Technology Trends Involving Java
Java is an object-oriented programming language (OOP) for Web browsers. It is organized around data rather than actions and supports polymorphism (which allows the same code to be written generically so it can function with different datatypes), inheritance (which allows one class to behave like another class, or category of objects, and to expand it operations to perform specific functions), and encapsulation (or the process of combining objects to create new entities).
In OOP, the ‘object’, which includes both data and procedures, is an encapsulated data structure manipulated within a set of routines to carry out a specific function. Java is platform independent, so it can run on all hardware platforms without customization. As a “robust” code, Java is less susceptible to crashing, since Java objects contain no external references to data. This ensures data integrity.
Java is used for both server and client processing. Compiled Java code (bytecode, extension .class) is convenient for use in the Web for a number of reasons. Java can be used for most operating systems, including Mac OS and Windows, through the use of Java Virtual Machines that translate the bytecode. Just-in-time (JIT) compilers convert Java directly into machine language. Java can be used to create complete applications that run between a number of servers and clients in a network.
Java can also build small application modules called “applets” that can be launched from a Web page. When a module runs from a web browser, it is called a “servlet”. The ability to use these modules and combine them according to specific needs increases Java’s efficiency. Java’s biggest contribution has been to increase user interactivity with web applications through GUIs (Graphic User Interface). Java is also portable, designed according to a “write once-run anywhere” model where server applications can be converted between servers.

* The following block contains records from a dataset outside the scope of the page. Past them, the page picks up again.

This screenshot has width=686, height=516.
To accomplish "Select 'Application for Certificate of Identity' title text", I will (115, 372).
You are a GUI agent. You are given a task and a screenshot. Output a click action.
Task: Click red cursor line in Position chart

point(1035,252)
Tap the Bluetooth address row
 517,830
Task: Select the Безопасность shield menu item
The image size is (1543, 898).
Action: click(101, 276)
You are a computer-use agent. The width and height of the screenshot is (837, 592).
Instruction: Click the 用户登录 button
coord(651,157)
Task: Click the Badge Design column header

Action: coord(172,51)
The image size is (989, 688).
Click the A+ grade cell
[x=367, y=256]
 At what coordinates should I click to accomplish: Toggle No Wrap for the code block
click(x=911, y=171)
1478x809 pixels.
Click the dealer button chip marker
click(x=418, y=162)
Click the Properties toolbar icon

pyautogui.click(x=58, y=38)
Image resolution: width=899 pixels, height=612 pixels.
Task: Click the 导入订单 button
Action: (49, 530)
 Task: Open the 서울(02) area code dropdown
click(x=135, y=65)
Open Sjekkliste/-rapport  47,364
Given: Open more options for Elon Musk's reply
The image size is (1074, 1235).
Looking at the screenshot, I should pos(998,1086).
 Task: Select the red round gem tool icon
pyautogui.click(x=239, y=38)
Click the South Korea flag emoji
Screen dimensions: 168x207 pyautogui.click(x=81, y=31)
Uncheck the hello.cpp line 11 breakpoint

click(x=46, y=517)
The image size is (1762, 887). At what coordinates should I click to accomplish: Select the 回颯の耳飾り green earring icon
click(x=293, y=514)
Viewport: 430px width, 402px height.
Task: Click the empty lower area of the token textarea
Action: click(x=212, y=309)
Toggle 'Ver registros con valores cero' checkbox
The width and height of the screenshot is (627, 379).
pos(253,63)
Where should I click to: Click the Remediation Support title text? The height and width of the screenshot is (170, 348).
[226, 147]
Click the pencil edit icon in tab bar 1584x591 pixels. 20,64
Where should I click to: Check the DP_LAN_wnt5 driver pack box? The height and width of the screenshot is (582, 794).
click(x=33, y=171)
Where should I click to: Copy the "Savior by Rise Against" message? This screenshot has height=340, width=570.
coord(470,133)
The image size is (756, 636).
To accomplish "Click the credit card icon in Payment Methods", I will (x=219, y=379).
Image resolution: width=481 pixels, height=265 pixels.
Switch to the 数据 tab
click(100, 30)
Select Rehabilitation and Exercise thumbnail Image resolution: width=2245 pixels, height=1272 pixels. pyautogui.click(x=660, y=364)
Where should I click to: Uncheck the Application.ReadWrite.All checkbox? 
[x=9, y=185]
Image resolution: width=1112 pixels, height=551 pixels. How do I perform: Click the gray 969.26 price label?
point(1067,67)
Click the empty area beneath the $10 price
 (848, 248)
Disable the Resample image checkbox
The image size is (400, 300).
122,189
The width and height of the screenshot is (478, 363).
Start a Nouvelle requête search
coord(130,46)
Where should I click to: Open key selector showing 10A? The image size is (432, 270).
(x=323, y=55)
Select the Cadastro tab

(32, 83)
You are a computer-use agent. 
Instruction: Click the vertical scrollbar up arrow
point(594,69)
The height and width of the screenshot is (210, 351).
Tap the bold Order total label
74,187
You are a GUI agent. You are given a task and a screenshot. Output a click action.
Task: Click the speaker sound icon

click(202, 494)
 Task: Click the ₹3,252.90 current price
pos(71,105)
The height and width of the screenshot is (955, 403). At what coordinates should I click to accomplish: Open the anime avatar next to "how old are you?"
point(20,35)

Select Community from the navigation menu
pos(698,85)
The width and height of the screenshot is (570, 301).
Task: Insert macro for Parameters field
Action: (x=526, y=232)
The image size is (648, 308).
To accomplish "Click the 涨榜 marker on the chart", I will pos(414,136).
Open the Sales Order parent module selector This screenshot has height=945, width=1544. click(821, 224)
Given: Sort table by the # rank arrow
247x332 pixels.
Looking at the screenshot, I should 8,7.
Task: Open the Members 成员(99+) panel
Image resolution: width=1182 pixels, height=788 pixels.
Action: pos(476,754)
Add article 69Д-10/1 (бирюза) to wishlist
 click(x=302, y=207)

Java was released in 1995 by Sun MicroSystems. However, it began development in 1991. It began at Sun in 1991 with the secret “Green Project” that tried to integrate small electronic devices with cyberspace using a standard language centered on Internet connectivity. Java is very similar to the popular C++ programming language. They both are object-oriented programming, using similar syntax and general forms for commands. However, C++ is less secure since it supports pointers, which hold the address of other variables. Java emerged with more self-contained variables.
The impetus behind the Green Project was to connect computers to consumers. Its first incarnation connected a home entertainment device with digital cable television. The device-independent language that would eventually become Java was named originally code-named OAK. In 1995, Netscape licensed Java from Sun and built a version of it on Navigator 2.0. Within a few months, IBM, Adobe, and Microsoft were just a few of the companies ready to license and adopt Java.
Java has undergone many changes since it first appeared. These changes include the addition of many classes, or templates defining the methods and variables for a specific object. Current versions of Java are Java SE 6, with Java SE 7 anticipated in 2008. Today, Java is in use by 5 million software developers and operates in 2.5 billion devices including PCs, mobile phones, smart cards, web cams, games, market simulators, and car navigation devices, just to name a few.
Java’s versatility and flexibility makes it ideal for programmers to use when developing software for practically any digital service. For example, Java can be used to write software that can run on virtually any platform regardless of where it was written. It creates programs that can run on web browsers or through web services for easy accessibility and portability. Java can create highly customized applications or services by combining different Java-based programs.
Java’s run-time systems, the use of interpreters (JVMs-Java Virtual Machines) to decode and interpret bytecode exist for all major hardware platforms. JIT (Just-In-Time) compilers allow for bytecode to run only as it is needed. JVMs and JIT are what gives Java its independence and ability to run in a variety of environments.
Points of Interest
Java SE, Version 6 was released in 2006. The enhanced features in this version hold some of the trends for Java in 2007. Java SE 6 adds enhanced parsing features and XML to object-mapping of APIs (Application Program Interfaces). Program developers can use their preferred languages and mix it with Java code. This new version connects with the Java database, so developers don’t have to find and configure their own when developing database applications.
This allows for easier connection to relational and open databases. Java SE 6 will provide more desktop APIs, allowing programs to communicate with operating systems via the Internet through the desktop. Ultimately, innovations in Java for the next year will focus on security, quality, stability, and compatibility.